> _WHAT THIS TASK INVOLVES_: Each line from the one containing "Screen dimensions: 600x1299" through the last line of the records is to be repeated exactly, with all pictures left out.

> _RECORDS FOR PROCESSING_:
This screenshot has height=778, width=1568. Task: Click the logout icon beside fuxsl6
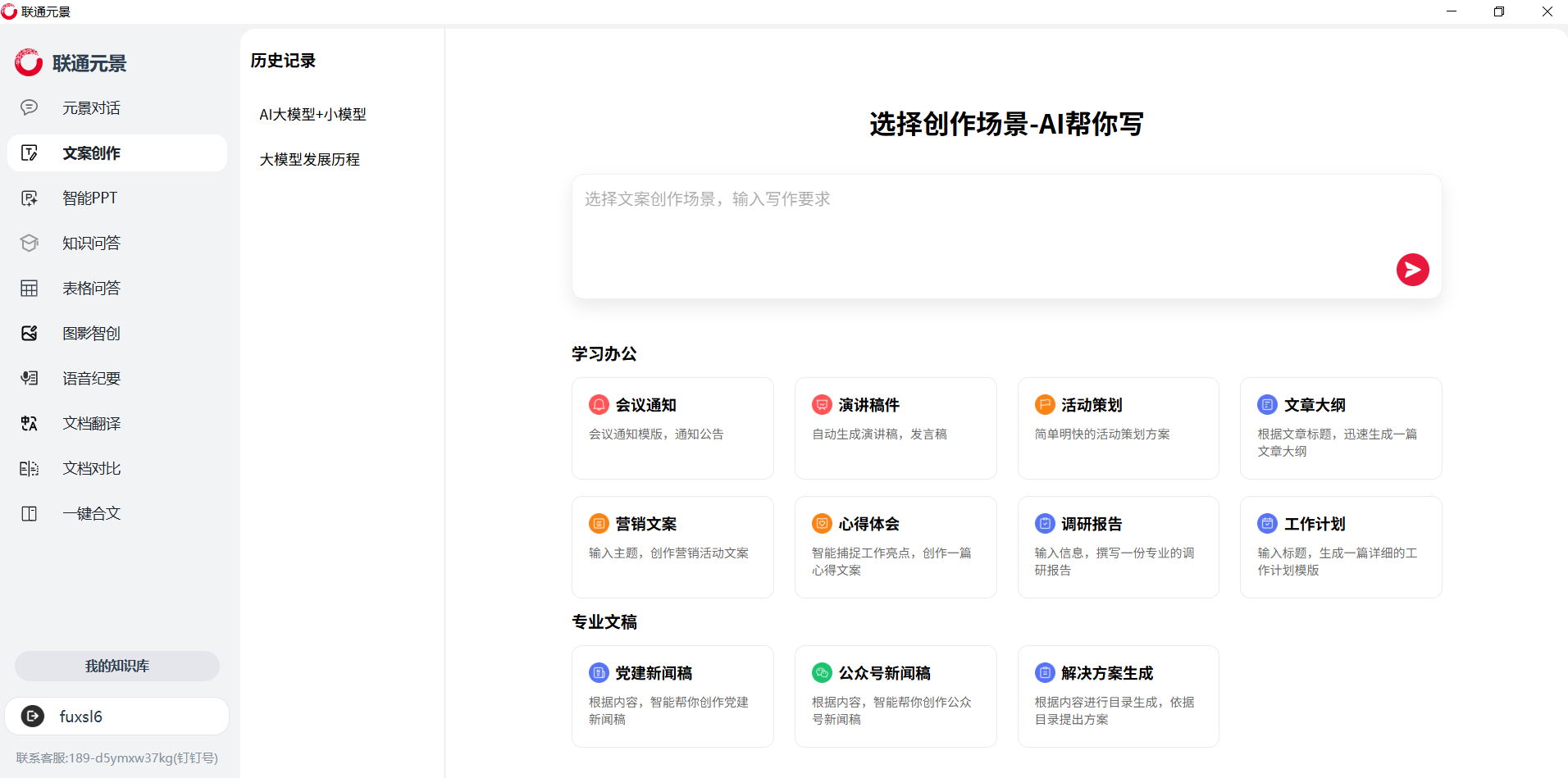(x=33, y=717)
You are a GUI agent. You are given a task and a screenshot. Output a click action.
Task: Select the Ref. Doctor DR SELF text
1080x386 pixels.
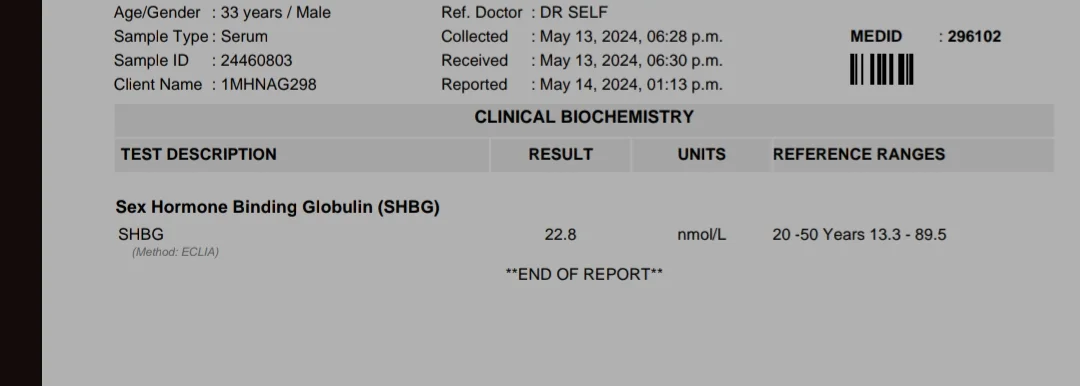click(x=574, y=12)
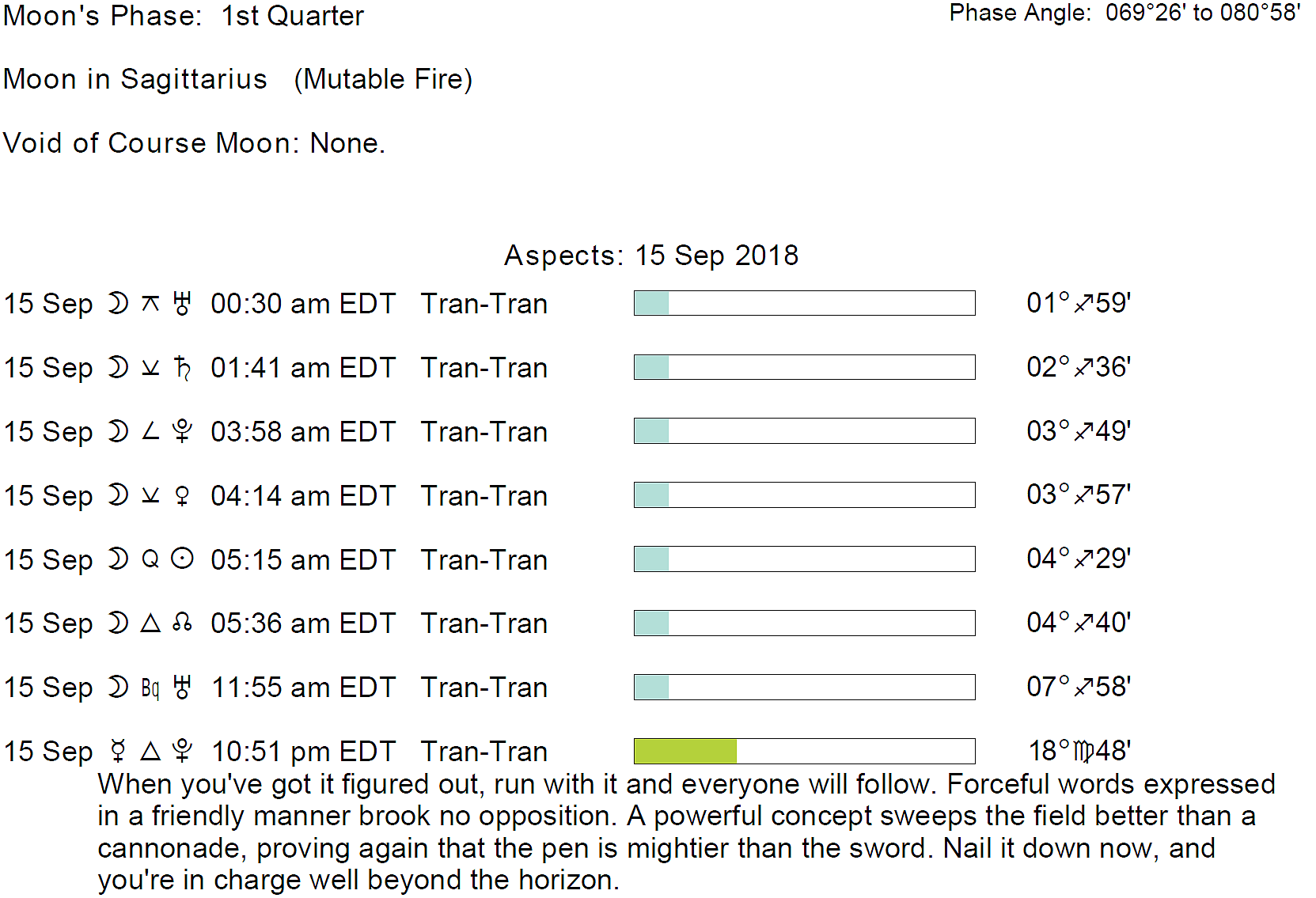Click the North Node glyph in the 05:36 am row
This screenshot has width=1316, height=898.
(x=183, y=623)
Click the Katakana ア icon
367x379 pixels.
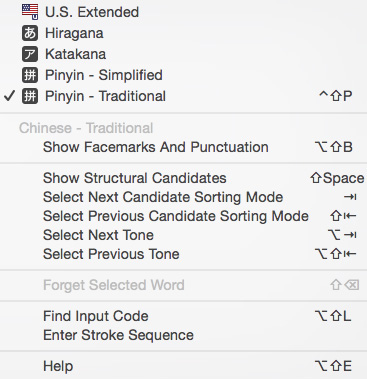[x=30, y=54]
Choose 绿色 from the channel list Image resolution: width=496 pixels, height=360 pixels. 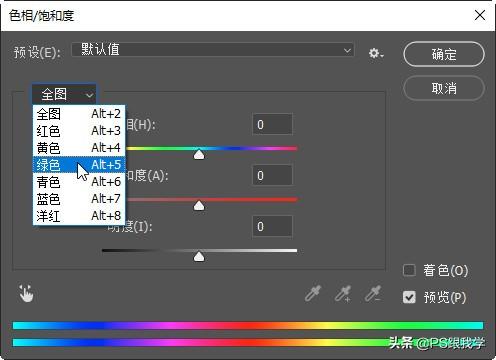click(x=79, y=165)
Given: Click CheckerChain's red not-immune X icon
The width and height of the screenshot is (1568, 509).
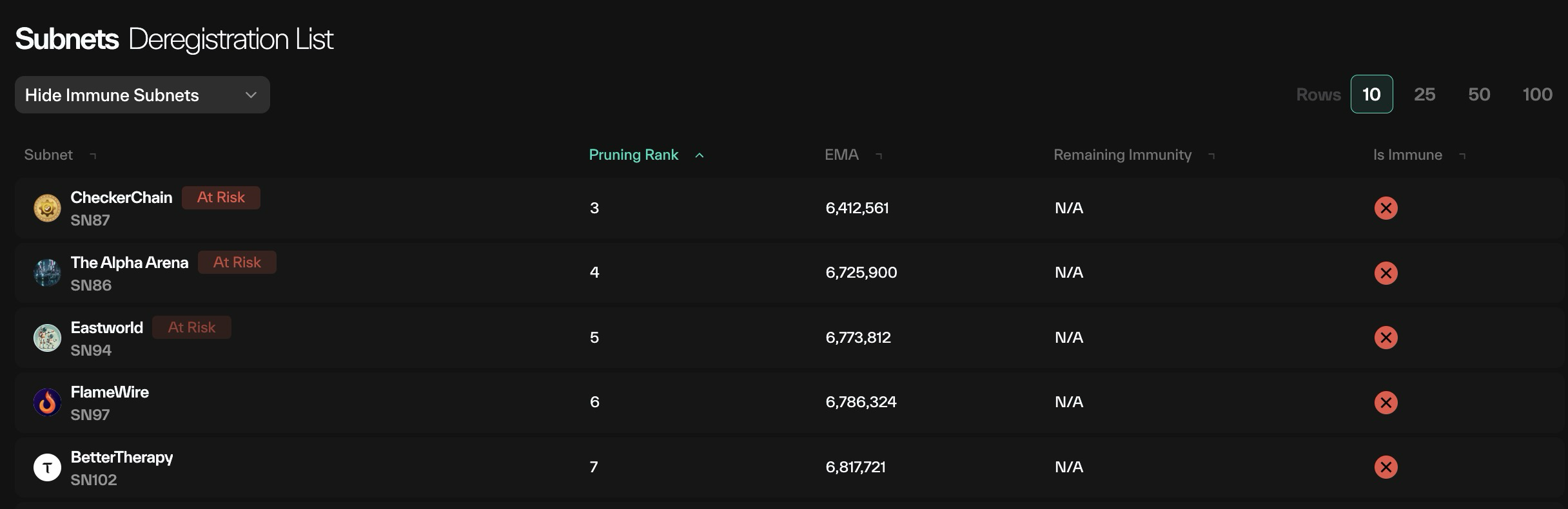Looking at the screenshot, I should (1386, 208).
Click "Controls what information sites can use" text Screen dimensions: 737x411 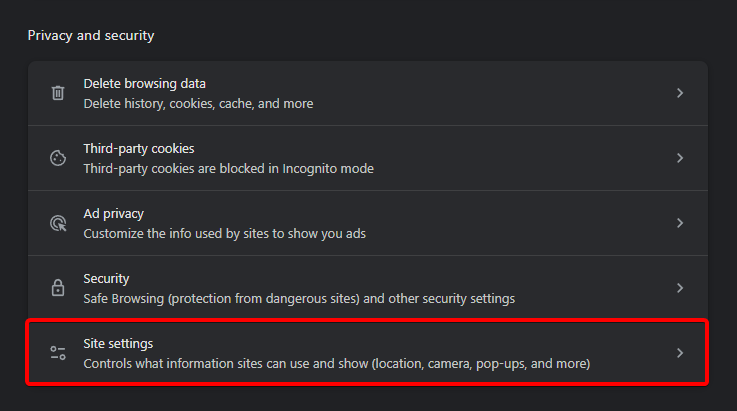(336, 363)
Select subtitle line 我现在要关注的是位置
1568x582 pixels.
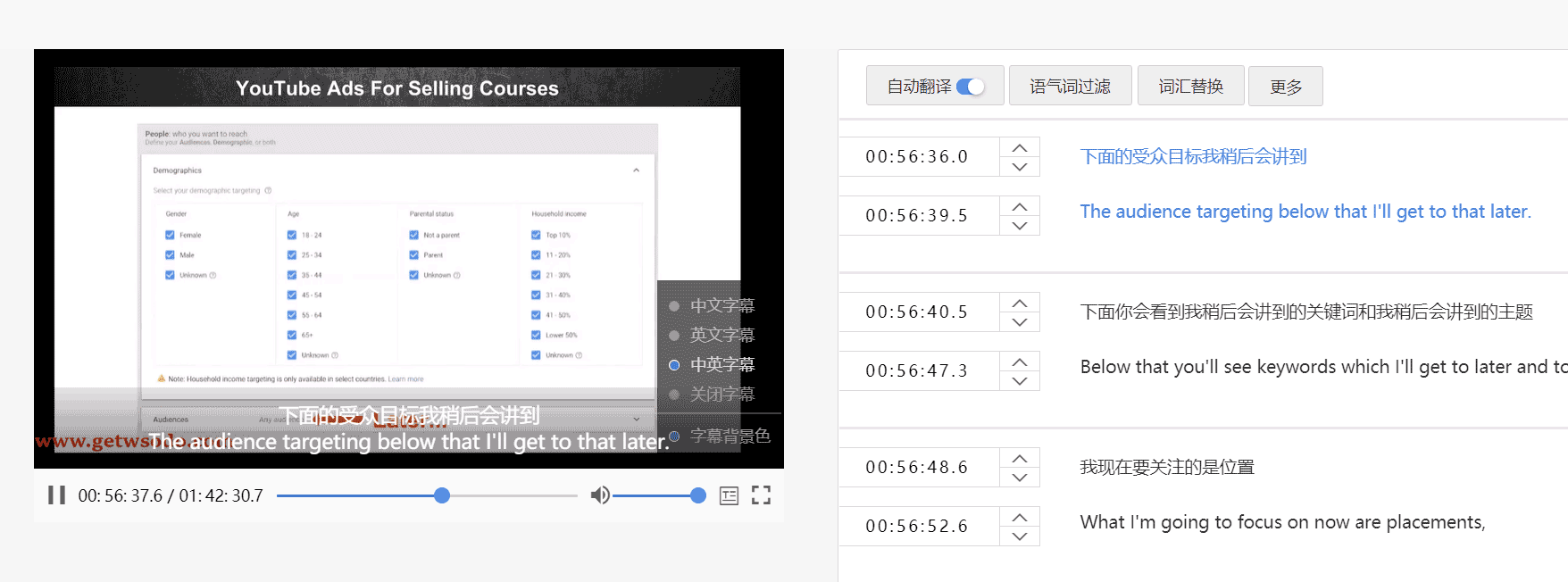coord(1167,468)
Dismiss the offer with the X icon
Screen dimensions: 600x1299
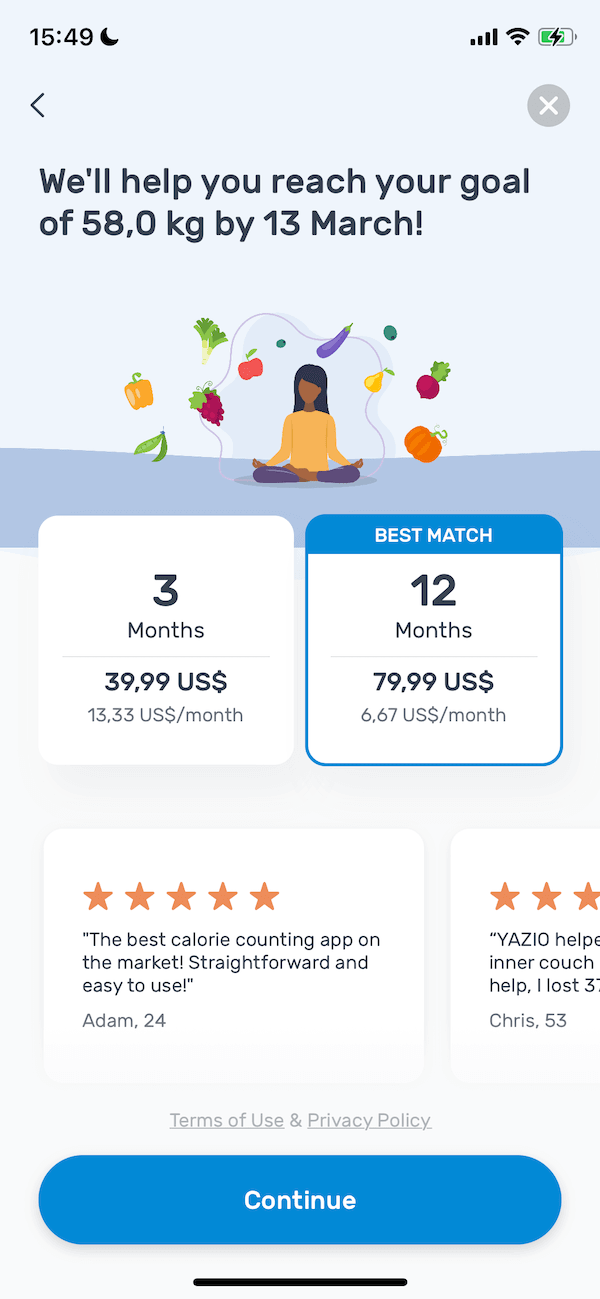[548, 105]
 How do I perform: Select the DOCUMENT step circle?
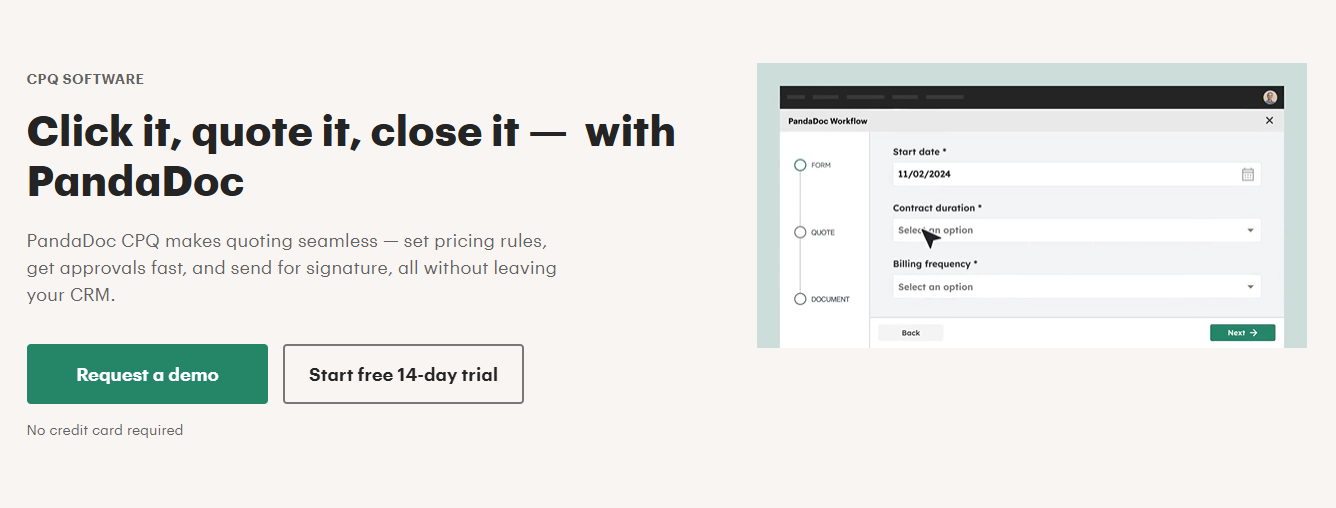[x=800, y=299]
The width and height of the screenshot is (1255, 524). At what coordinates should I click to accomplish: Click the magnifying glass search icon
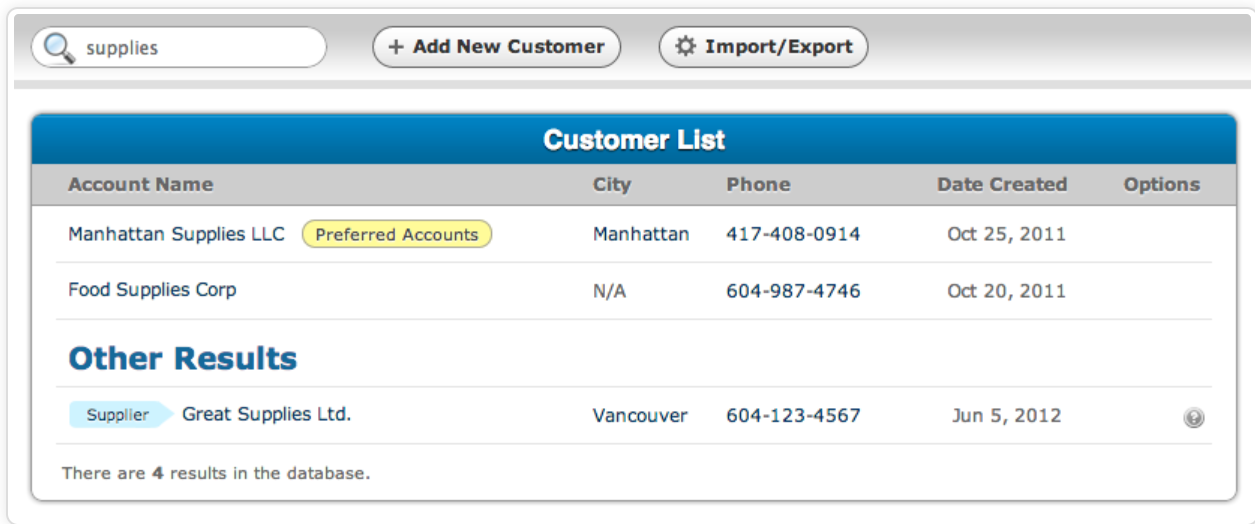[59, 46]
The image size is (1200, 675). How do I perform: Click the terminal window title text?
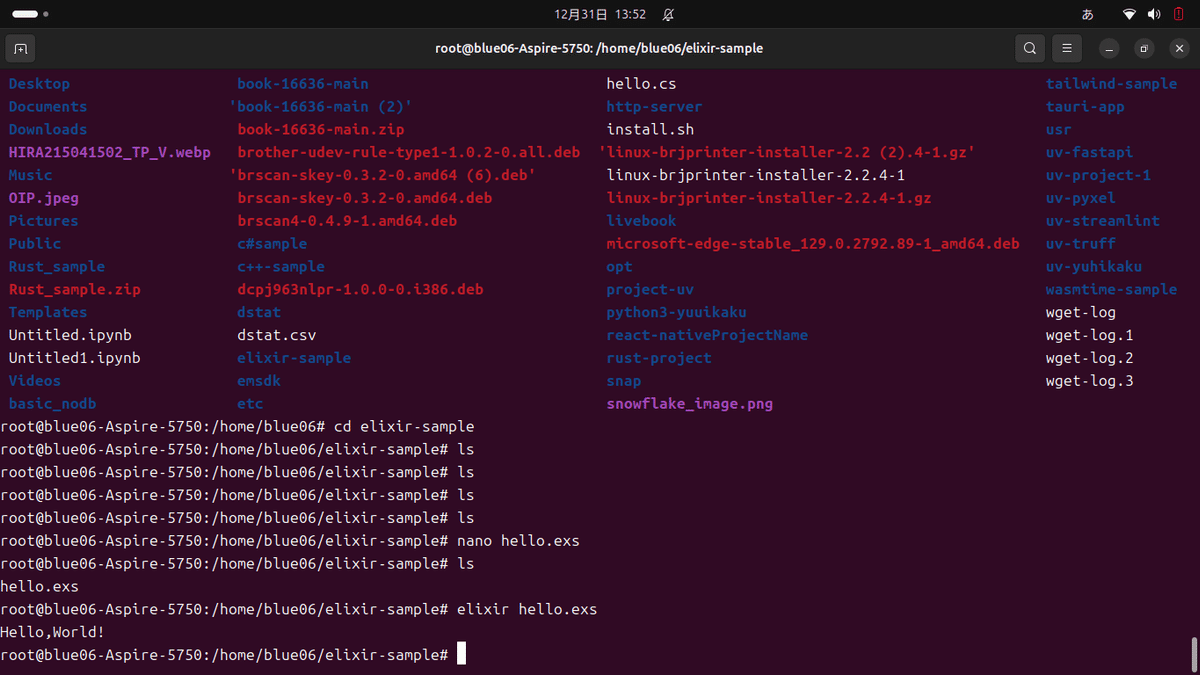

> _ANSWER SPACE_:
Screen dimensions: 600x1299
[548, 105]
 How do I perform: Select the DOCUMENT step circle?
[x=800, y=299]
The width and height of the screenshot is (1255, 524). At what coordinates should I click to accomplish: Click the magnifying glass search icon
[59, 46]
The image size is (1200, 675). How do I perform: Click the terminal window title text?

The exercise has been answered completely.